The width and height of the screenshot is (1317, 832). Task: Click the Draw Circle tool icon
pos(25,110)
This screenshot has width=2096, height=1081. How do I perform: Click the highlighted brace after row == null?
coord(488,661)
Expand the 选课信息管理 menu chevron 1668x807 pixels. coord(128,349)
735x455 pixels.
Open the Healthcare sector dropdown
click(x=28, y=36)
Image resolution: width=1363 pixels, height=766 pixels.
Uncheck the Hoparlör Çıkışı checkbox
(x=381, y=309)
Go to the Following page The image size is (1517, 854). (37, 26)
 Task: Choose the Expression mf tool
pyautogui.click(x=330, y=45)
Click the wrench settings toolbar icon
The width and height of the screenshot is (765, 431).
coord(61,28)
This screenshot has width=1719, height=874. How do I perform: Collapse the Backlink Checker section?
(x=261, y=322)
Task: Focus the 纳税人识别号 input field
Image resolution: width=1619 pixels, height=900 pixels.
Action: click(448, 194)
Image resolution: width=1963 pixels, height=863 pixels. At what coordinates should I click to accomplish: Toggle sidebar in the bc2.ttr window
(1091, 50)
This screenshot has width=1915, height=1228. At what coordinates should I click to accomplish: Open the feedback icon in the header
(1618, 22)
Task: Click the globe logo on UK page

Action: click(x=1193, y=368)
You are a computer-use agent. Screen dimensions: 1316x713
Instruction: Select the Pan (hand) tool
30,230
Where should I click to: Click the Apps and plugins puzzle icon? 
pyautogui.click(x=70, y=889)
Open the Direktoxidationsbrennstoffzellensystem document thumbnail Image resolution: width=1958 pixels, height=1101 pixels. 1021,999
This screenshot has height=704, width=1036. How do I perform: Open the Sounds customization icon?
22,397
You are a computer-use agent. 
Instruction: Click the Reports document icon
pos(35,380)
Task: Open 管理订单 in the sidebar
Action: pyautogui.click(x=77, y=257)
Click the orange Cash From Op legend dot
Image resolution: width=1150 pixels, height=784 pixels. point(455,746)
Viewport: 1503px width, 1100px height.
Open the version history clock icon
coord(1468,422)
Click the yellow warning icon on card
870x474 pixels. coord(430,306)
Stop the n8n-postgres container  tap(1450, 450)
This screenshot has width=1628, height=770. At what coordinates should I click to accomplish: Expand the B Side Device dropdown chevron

#####

> _Required work_: Lines wanted from the listing above: the line with "Image resolution: width=1363" up to and including the line with "Task: Focus the 纳税人识别号 input field". Please write them out exactly, adding nothing else.

> _Solution to this task_:
Image resolution: width=1363 pixels, height=766 pixels.
Uncheck the Hoparlör Çıkışı checkbox
(x=381, y=309)
Go to the Following page The image size is (1517, 854). (37, 26)
 Task: Choose the Expression mf tool
pyautogui.click(x=330, y=45)
Click the wrench settings toolbar icon
The width and height of the screenshot is (765, 431).
coord(61,28)
This screenshot has width=1719, height=874. How do I perform: Collapse the Backlink Checker section?
(x=261, y=322)
Task: Focus the 纳税人识别号 input field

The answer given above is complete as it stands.